● **What this task involves**:
Only a number is wanted: how many lines in these records contain the word "will"?

Collected data
---------------
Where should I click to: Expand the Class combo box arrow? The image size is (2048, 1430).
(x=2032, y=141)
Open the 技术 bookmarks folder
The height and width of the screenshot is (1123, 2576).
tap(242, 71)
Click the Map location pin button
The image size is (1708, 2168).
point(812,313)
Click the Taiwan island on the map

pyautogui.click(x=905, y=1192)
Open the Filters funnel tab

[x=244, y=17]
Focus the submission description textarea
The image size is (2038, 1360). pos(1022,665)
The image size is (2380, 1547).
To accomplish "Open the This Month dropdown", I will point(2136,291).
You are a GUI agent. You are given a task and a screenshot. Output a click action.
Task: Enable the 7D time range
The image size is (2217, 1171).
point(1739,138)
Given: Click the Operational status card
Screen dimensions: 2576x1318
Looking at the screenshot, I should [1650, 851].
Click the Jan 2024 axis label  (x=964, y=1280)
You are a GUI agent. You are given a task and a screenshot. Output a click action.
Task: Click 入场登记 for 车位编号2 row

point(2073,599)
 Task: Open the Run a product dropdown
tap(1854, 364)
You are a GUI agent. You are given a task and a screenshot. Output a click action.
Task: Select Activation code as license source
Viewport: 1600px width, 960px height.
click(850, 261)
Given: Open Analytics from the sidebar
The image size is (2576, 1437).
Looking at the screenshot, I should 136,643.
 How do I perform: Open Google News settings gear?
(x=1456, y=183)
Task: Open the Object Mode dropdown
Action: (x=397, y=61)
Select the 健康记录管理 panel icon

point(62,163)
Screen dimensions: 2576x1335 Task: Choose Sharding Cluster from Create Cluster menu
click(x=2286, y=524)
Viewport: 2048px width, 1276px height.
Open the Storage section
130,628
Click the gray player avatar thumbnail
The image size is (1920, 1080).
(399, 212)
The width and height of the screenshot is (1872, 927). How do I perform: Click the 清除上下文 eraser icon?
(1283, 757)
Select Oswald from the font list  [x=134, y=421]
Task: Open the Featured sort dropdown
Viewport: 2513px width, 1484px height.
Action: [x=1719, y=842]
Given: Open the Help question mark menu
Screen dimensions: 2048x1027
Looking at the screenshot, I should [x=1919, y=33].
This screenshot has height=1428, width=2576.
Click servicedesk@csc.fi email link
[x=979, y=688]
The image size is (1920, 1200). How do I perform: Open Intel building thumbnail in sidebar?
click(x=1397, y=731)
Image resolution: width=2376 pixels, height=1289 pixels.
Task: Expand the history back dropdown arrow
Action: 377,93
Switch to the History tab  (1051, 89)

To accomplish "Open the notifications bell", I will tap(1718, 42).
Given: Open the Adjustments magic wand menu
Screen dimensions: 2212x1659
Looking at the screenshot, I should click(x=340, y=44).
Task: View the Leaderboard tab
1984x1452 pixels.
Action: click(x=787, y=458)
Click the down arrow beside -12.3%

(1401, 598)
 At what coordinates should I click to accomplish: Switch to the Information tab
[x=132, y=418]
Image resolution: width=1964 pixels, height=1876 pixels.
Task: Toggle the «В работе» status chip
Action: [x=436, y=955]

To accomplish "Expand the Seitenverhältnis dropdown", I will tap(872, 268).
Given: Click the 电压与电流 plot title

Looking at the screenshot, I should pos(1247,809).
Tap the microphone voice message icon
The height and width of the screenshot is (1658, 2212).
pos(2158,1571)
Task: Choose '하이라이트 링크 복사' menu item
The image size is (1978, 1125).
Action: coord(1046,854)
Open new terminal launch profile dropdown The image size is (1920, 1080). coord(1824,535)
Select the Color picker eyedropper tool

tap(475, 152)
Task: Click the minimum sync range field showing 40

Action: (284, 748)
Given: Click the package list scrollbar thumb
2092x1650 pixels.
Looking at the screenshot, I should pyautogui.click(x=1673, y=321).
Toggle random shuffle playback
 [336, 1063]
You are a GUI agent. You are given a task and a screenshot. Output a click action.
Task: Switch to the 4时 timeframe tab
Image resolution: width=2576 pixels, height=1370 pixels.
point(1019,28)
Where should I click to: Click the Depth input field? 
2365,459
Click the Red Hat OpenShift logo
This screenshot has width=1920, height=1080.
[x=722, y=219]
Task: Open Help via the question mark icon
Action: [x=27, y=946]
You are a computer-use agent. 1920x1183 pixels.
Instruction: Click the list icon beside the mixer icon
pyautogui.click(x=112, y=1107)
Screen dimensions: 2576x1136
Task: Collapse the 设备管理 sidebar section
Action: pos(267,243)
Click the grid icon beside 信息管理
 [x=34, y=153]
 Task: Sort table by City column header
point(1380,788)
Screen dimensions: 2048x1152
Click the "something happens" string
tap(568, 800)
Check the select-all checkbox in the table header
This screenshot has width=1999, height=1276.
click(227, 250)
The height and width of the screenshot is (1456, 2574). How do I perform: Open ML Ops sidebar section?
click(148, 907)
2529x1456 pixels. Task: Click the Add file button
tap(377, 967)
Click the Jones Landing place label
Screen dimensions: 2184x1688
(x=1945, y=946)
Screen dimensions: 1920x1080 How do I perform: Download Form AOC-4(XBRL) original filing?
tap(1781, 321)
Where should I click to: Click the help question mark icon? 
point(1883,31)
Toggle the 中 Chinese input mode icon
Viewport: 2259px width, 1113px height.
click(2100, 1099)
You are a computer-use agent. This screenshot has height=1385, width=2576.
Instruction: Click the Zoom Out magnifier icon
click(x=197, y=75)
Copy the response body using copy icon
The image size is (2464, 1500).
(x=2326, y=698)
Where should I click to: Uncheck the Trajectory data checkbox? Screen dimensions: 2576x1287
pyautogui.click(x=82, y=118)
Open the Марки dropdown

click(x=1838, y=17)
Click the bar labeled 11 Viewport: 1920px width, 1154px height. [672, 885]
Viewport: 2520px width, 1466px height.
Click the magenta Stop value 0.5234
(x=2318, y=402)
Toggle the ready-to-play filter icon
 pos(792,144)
---------------
● **Solution**:
3